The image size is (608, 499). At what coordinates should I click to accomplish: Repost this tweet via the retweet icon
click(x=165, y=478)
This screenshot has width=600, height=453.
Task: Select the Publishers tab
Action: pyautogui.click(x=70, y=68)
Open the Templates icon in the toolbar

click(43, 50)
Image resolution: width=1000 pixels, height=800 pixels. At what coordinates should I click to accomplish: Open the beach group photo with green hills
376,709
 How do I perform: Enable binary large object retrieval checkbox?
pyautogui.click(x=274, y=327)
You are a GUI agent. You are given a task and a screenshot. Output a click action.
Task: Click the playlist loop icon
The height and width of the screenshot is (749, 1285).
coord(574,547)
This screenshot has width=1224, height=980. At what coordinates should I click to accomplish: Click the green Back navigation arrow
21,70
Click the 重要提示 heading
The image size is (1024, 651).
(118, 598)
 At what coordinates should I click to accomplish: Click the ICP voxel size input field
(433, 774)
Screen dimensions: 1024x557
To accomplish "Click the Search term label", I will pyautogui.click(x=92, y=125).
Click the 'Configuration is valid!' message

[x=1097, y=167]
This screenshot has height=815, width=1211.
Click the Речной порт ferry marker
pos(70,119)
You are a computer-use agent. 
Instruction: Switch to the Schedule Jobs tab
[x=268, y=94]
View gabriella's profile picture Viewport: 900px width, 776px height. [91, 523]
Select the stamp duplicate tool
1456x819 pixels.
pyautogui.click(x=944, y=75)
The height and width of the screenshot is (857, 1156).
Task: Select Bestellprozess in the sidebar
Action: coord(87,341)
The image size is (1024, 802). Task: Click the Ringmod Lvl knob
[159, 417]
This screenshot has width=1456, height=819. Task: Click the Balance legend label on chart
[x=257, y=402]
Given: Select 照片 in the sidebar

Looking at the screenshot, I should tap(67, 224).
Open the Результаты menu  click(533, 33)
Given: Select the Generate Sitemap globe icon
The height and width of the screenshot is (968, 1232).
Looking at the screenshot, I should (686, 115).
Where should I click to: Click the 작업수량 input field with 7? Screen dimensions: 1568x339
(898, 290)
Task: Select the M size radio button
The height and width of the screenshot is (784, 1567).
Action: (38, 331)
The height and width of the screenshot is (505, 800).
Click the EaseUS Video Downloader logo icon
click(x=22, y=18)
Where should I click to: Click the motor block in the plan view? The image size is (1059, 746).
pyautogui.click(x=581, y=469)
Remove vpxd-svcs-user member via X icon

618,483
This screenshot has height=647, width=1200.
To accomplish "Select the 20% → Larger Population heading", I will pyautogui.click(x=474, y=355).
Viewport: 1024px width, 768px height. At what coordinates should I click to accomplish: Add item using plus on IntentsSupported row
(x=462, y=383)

**WHAT TO WORK ON**
Every line of the material that holds "agent" should be copied out as the answer.

**RESPONSE BELOW**
You are a GUI agent. You are given a task and a screenshot. Output a click action.
You are a computer-use agent. 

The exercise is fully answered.